What is Scikit-Learn?

Introduction

Here is a brief description of the the research paper titled “Scikit-learn: Machine Learning in Python” published in the “Journal of Machine Learning”. This paper explains the brilliance of Scikit-learn or how is is more commonly known Sklearn. First it starts off with what Scikit-learn is, then the visions of the project, how it was compiled and then some tradeoffs it has due to the ease of use. So I will start at the beginning and walk you through these steps.

What is it?

Sklearn is a series of tools to be used within the Python programming language to perform “Supervised” and “Unsupervised” machine learning. The difference between these two types of machine learning are simply where or not the data is labeled, with “Supervised learning” having labels and “Unsupervised learning” unlabeled. Normally to perform machine learning tasks you would need to be very specialized in a computer-science but that is where the Scikit Learn library can come in handy, for it was designed for both ease of use and to be accessible to anyone who would like to make use of it to help the growing need in statistical data analysis. To achieve this goal Sklearn did a couple of things: First it is distributed under a BSD (Berkeley Software Distribution) license which is a free software license that imposes minimal restrictions on the use and distribution of the software. Second it incorporates compiled code opposed to interpreted code, giving it the ability to reference a master list for steps on which files to run instead of running the code line by line. Third it references only two python packages to facilitate easy distribution compared similar toolboxes that reference many more. Fourth it uses imperative programming which uses statements to change a programs state instead of data flow programming which needs to follow a graph in order to perform operations.
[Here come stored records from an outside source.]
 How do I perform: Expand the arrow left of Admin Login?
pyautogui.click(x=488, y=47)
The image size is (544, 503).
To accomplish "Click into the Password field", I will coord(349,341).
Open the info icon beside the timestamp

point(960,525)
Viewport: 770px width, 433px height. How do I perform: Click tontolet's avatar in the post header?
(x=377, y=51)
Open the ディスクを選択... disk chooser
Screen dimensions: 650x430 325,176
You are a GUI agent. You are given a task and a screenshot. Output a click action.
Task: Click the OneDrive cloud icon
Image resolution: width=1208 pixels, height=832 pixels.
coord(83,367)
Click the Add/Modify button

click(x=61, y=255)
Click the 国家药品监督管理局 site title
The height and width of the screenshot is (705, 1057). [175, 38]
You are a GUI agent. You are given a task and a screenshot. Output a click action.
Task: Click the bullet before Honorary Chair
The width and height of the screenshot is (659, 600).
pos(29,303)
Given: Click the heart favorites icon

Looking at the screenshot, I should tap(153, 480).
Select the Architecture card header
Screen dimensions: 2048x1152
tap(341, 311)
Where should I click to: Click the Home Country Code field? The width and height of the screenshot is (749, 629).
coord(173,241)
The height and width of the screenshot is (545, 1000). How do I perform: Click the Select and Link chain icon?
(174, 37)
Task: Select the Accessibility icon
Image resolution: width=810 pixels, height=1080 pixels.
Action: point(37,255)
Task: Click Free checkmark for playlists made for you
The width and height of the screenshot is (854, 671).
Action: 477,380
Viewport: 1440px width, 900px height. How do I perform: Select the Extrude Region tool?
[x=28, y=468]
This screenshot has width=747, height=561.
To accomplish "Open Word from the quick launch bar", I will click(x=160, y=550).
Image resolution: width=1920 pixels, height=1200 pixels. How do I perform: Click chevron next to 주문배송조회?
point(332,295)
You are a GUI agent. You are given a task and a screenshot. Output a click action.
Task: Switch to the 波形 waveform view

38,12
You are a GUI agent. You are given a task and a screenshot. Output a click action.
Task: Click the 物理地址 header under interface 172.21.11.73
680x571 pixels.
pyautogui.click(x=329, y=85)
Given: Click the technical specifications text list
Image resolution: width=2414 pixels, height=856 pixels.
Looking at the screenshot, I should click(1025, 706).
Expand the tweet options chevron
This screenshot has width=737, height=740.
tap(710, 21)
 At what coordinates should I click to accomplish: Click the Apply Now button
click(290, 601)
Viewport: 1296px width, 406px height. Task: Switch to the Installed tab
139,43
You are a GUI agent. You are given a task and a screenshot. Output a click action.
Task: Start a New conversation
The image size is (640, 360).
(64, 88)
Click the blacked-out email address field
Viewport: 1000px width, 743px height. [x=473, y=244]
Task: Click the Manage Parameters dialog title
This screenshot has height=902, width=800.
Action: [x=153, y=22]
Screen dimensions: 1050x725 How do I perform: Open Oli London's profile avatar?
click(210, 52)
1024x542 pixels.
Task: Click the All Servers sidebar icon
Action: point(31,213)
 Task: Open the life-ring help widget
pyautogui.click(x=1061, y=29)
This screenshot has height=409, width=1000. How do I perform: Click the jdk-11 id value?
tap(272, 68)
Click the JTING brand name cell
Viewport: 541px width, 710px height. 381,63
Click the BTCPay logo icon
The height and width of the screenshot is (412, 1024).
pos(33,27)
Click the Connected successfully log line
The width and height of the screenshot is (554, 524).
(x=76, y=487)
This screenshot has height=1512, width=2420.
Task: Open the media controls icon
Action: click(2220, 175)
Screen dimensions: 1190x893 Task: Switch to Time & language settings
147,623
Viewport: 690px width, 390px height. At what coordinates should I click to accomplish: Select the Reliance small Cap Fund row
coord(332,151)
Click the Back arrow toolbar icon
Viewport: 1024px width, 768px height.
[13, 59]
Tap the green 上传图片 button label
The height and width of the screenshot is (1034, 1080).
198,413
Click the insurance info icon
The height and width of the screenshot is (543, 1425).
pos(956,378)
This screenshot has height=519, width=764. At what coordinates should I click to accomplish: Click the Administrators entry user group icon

Lastly in the background it uses some C++ libraries to quickly reference implementations of support vector machines (two group classification models) and generalized linear models.

Vision of the Project

The primary vision for Sklearn was not to have the most features but to provide solid implementations and use naming for functions consistent to python and numpy style documentation. To apply this ease of use Sklearn attempts to keep the different number of objects to a minimum and avoid framework code so that it can be adapted to peoples needs. To expand on this idea of being adaptable they also base their development on community tools such as GitHub and public mailing lists encouraging the community to contribute. As well as providing ∼300 page user guide, class references, a tutorial, installation instructions, as well as more than 60 examples of real world applications while trying to minimize machine learning jargon but maintaining precision in their functions.

How it is Compiled?

Objects in Scikit are interface based giving them the ability to attach together. This allows them to use a consistent interface, the two most important being the central object which is an estimator and a cross-validation iterator. The estimator implements a fit method that accepts arguments given as an array of data and optionally labels for supervised learning, given that it is a supervised learning argument the estimator can implement a predict method which returns predicted values for as an output for the data that is input. For certain models it also has a transform method that returns modified data after being input into a function.The other main object, the cross validation iterator, is used to create pairs of training and testing from the data you input to validate the model that the estimator is creating.

Tradeoffs

Do to some of the features of Sklearn it loses some of its accuracy on large data sets. One of the greatest contributors to this is the Elastic Net which is a regularized regression method that provides great results on small to medium amounts of data but can can produce some error on larger steps, to combat this they could implement Karush–Kuhn–Tucker conditions though that would slow down processing of the model. Their K-Nearest-Neighbors algorithm again does amazing on small and medium data sets but on large datasets to reduce processing it uses a brute force search to complete the model again increasing error in larger sets. On other models there are similar problems that Sklearn implemented to reduce processing time. Therefore overall Scikit-Learn is the perfect tool for small or medium data sets but if you are using it to compute huge datasets it is probably best to use a more specialized set of tools.

Conclusion

For most people trying use machine learning in python Scikit-learn is the perfect tool for you, but if you are trying to process large amounts of data you may want to find a specialized toolkit. The greatness of Sklearn comes from its task oriented interface making it easy to compare different methods of machine learning, and the wide variety of learning algorithms, both supervised and unsupervised, that it employs.

Reference

Pedregosa, Fabian, et al. “Scikit-Learn: Machine Learning in Python.” Journal of Machine Learning Research 12, Oct. 2011, www.jmlr.org/papers/volume12/pedregosa11a/pedregosa11a.pdf.